Sunday, February 22, 2009
Feb. 22, 2009 - W.
I admit I didn't like George Bush at the end. Generally speaking I've been against war since I realized the greater threat was 'friendly fire' and 'war for profit' became a thing of the present. That said, I've liked him since he's been gone and felt the same about the older Bush, Reagan, and Clinton. I'm really happy about Obama but the way these American 'Golden Bough' presidency's go I'll probably get tired of him and likely only like him again after some other guy gets in. I felt the same for Troudeau, though I didn't care much for Chretien. Mulroney had me at the start and I've liked Harper some. I'm politically gullible and hoping for change and improvement. I've been disappointed alot but the wars themselves just seem to get sleazier.

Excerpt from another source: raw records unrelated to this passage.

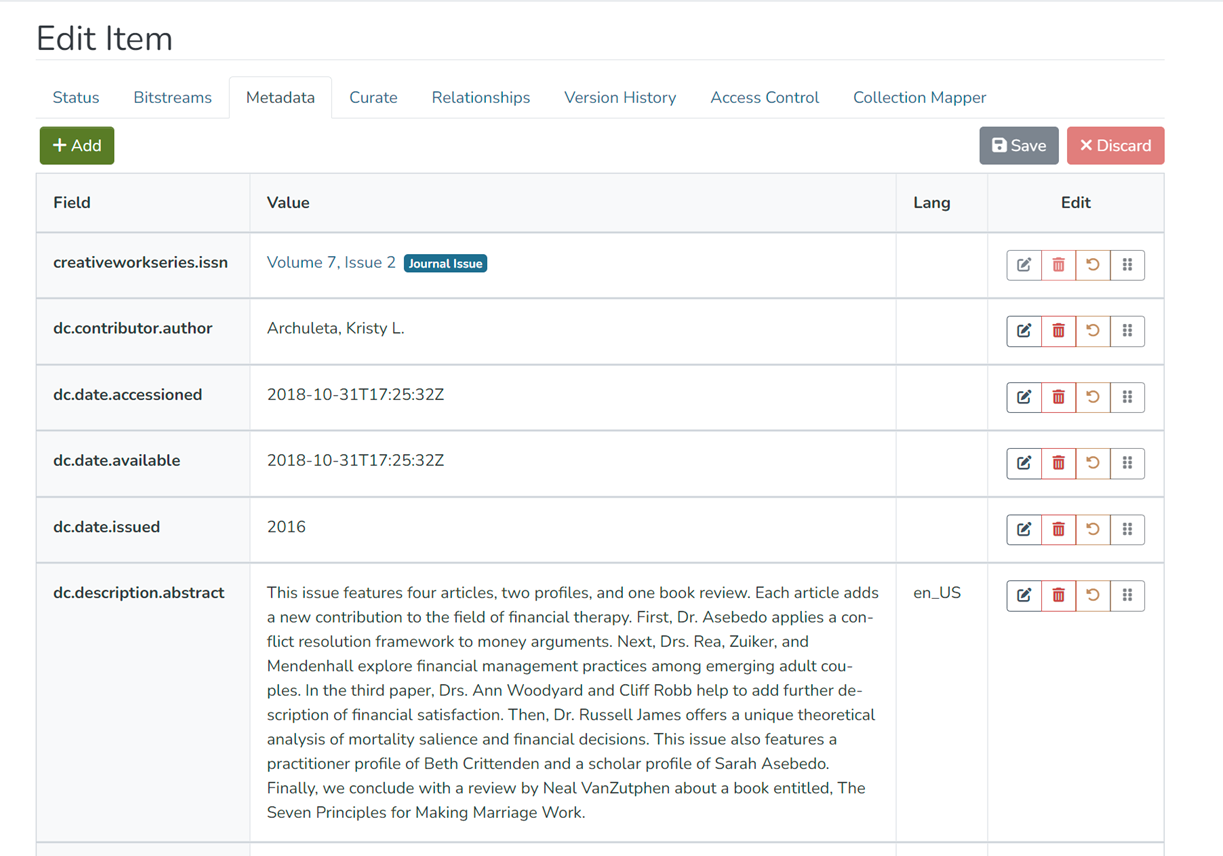Undo changes to dc.date.issued
The width and height of the screenshot is (1223, 856).
[x=1092, y=529]
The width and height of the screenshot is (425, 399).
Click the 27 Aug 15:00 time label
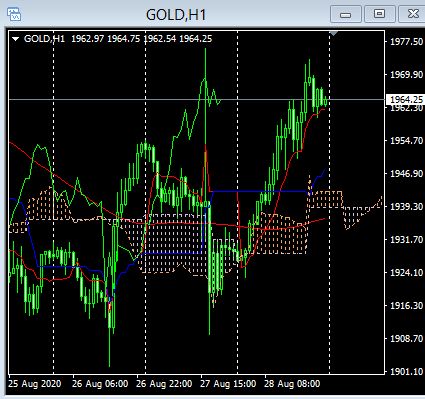pyautogui.click(x=228, y=383)
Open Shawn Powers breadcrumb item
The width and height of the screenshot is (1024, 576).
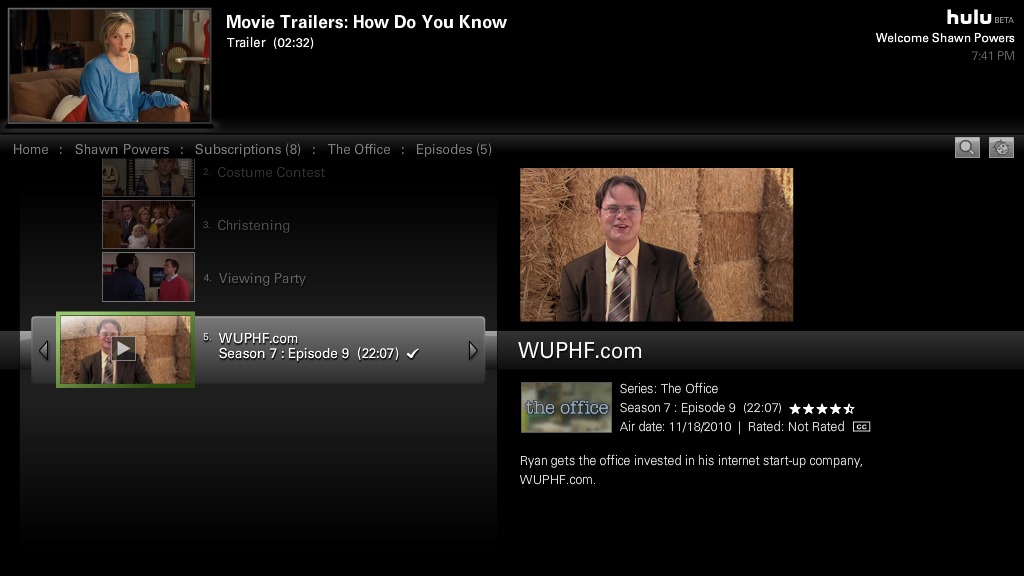click(121, 150)
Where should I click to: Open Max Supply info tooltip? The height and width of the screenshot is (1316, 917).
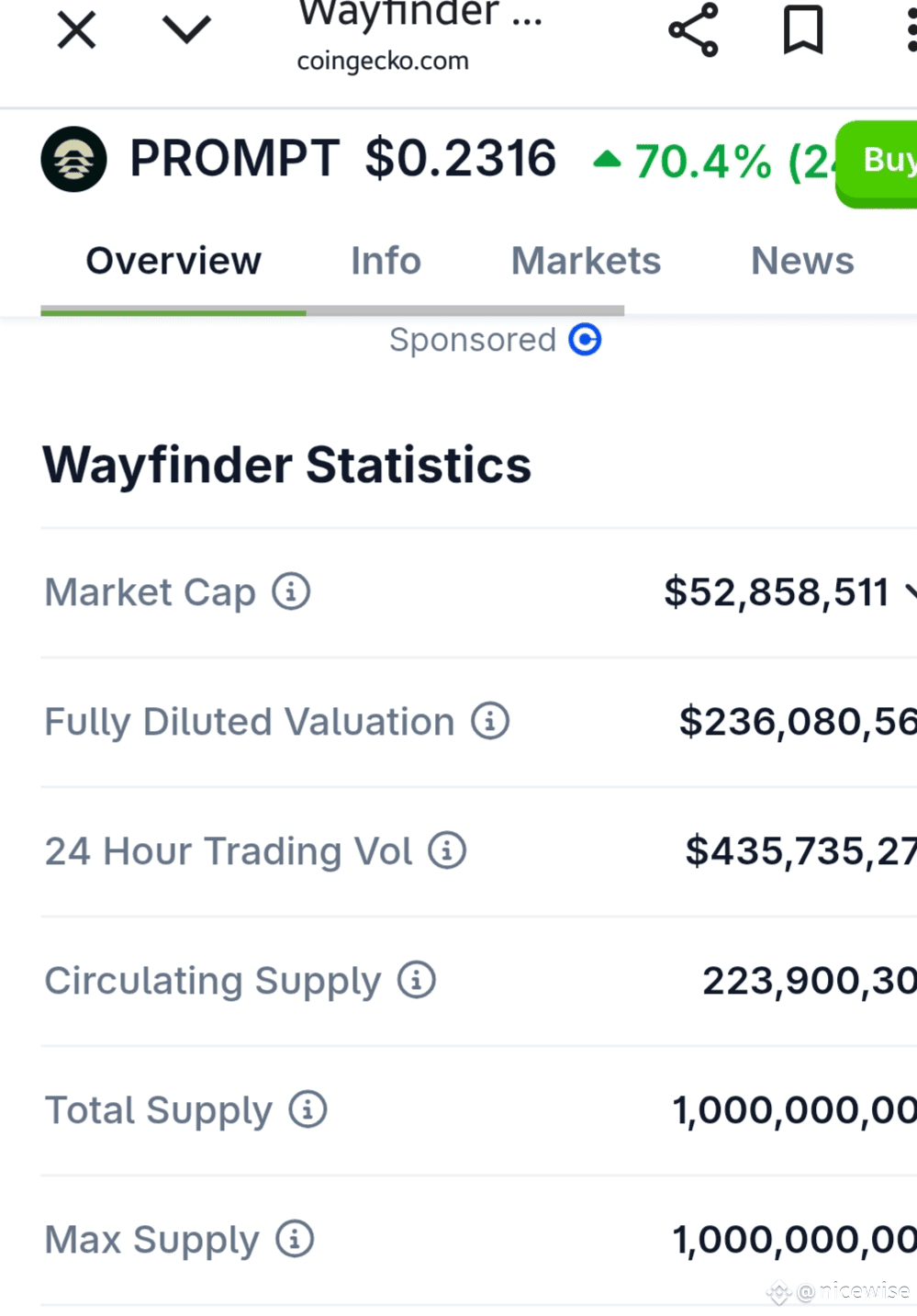point(295,1239)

Now Oliver Stone has made a film about George W. Bush and I found George more endearing in the movie than I'd mostly found him in life. Oliver Stone was a Vietnam Bronze Medal and Purple Heart winner who volunteered for combat duty in the infantry in Vietnam. I've loved his academy award winning movies Platoon and Born on the Fourth of July. Scarface and Natural Born Killers were also brilliant.

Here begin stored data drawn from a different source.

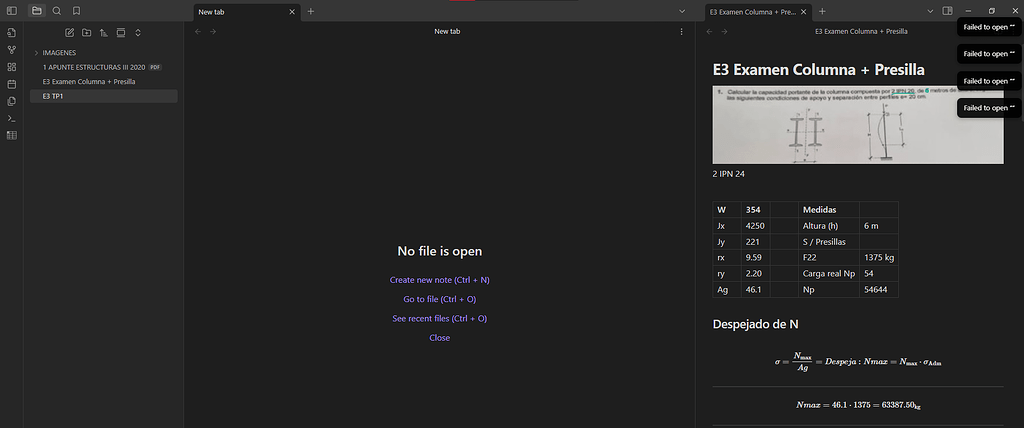Select the E3 Examen Columna + Presilla tab

(x=750, y=11)
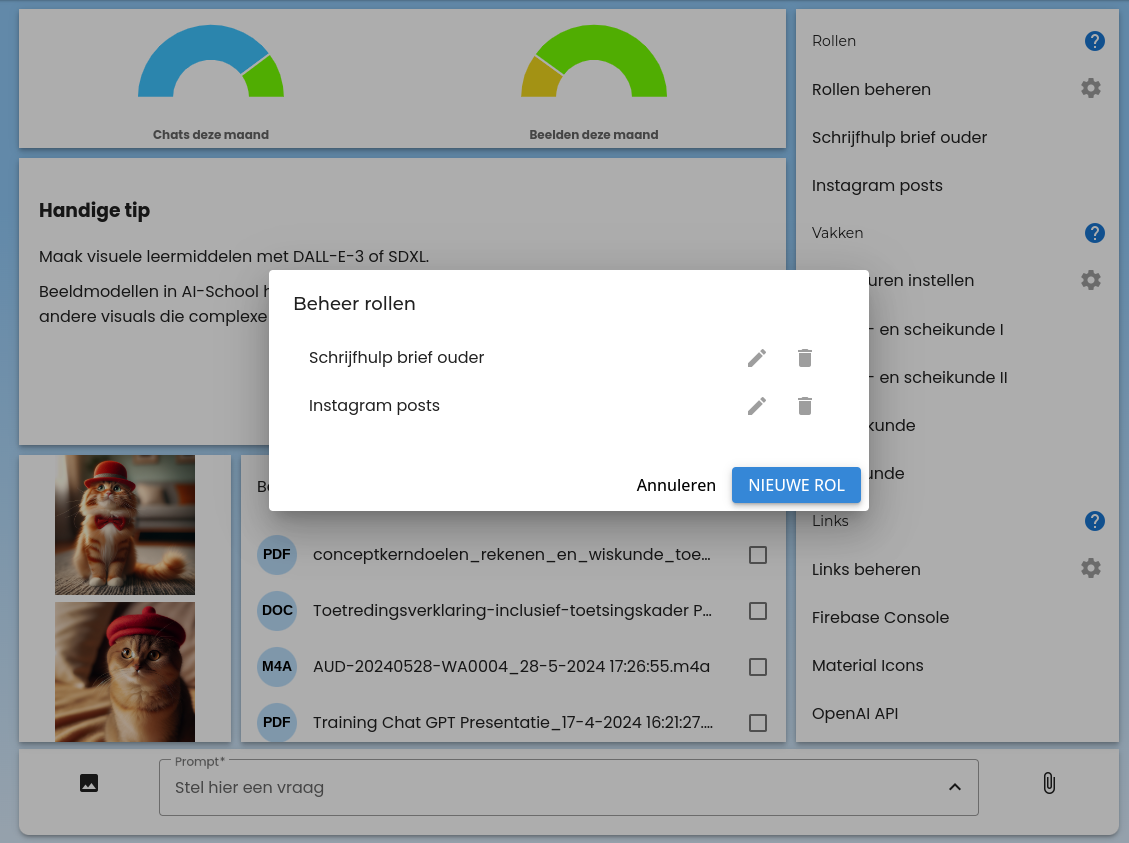Delete the Schrijfhulp brief ouder role

[805, 358]
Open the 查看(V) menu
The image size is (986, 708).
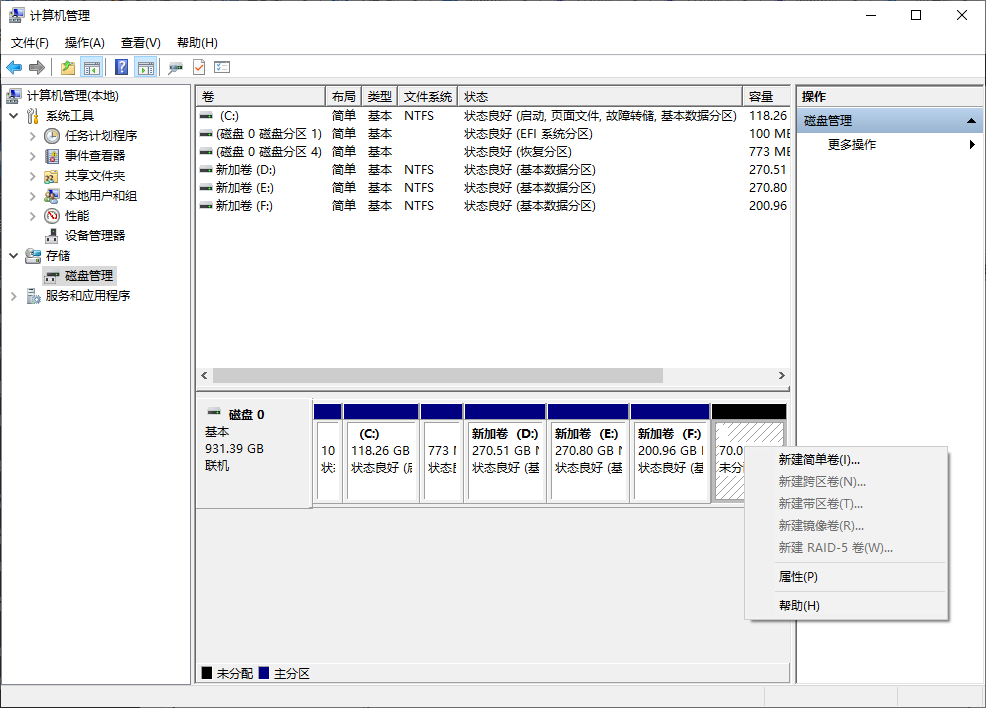click(140, 43)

The portrayal of George W. has it's flaws but I really appreciated his love for his wife and family, for the American people and the depth of his Christian faith. It wasn't sinister and it really could have been sinister. There are definitely those who believe the American White House has long been under the control of aliens, the same ones who abducted Elvis. Their ideas are at least as convincing as Bush's WMD inventions. The film's explanation for the whole WMD scenario was itself worth the price of admission.

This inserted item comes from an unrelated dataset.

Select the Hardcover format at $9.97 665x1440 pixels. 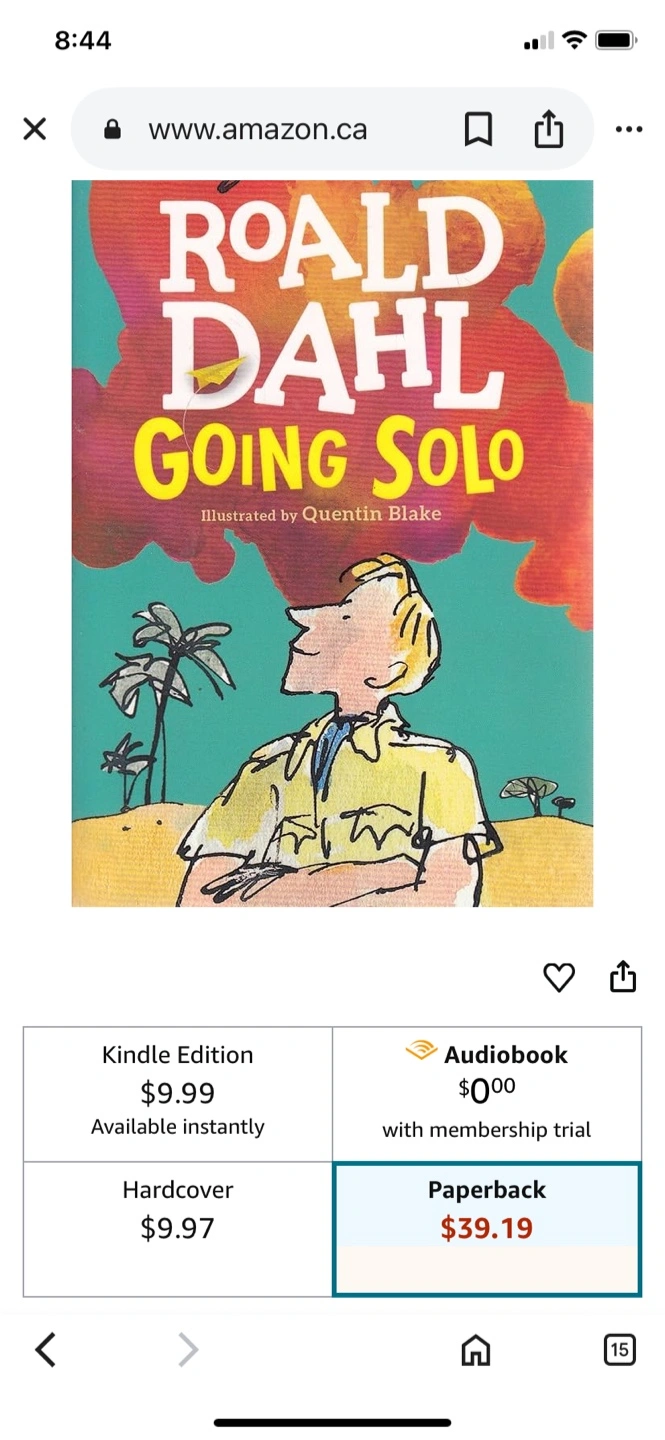click(x=178, y=1229)
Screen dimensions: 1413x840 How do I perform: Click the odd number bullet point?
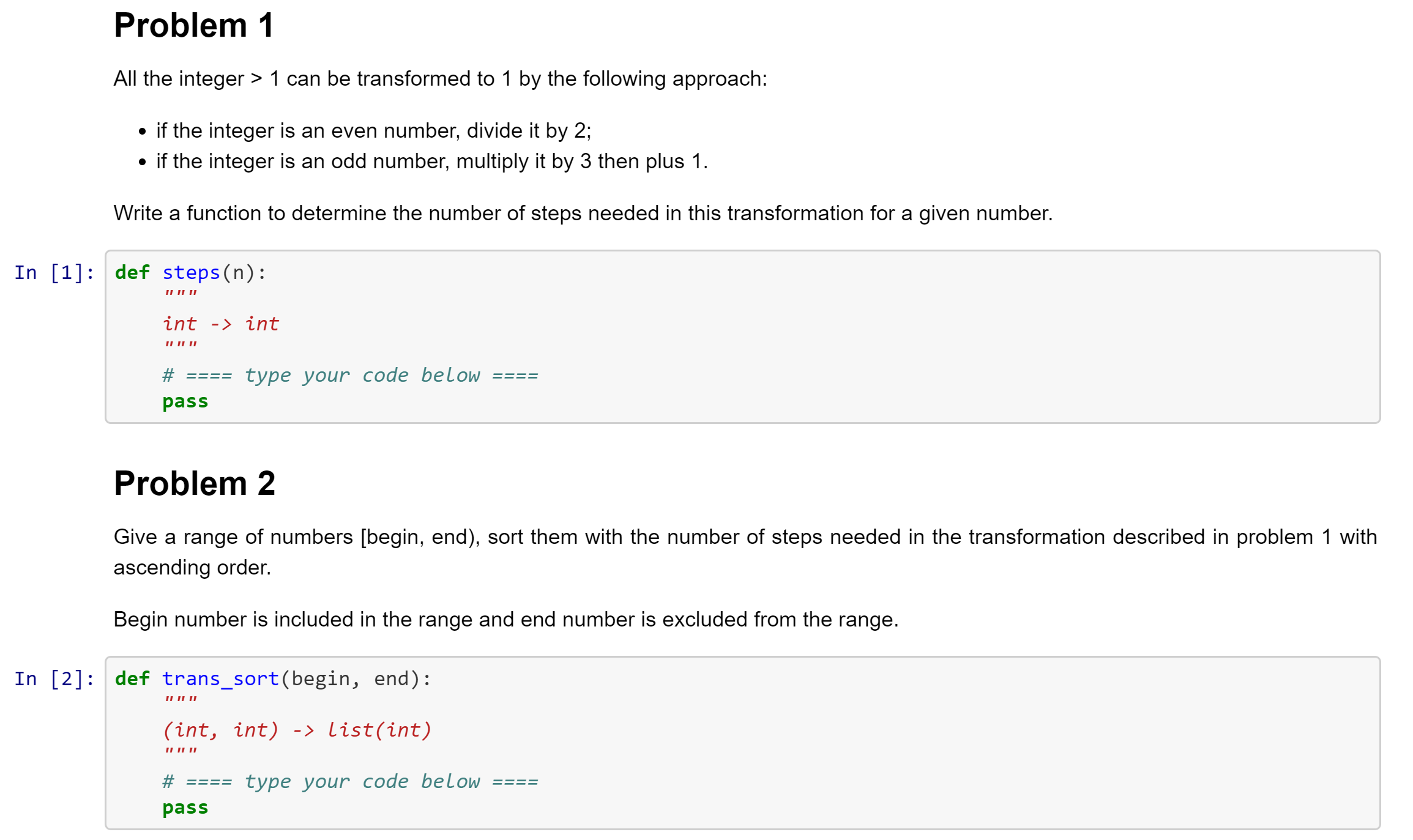(x=432, y=162)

Stone's portrayal of Bush was very human. I liked that. In the end it was 'friendly fire' that got Bush too.
My Dad phoned to tell me that Obama had been visitting in Ottawa. That was real neighbourly of him. The Stone film didn't mention Canada at all. We just have humbly take it for granted when Americans refer to a higher power they're thinking in part of Canada. It's not like they ever go out of their way to admit their inferiority. Bush was as American as Stone in that regard. If the movie's a bit condescending at times, obviously Stone's lifelong struggle with drugs would be sufficient to explain his envy for a man who'd put alcohol long behind him for the sake of his family and country. There was a bit too much psychological reductionism with regard to the Bush family who are one of the truly great families of history. W. by Oliver Stone would be a great film if only because of the subject matter. As it is Stone's a great filmmaker, too.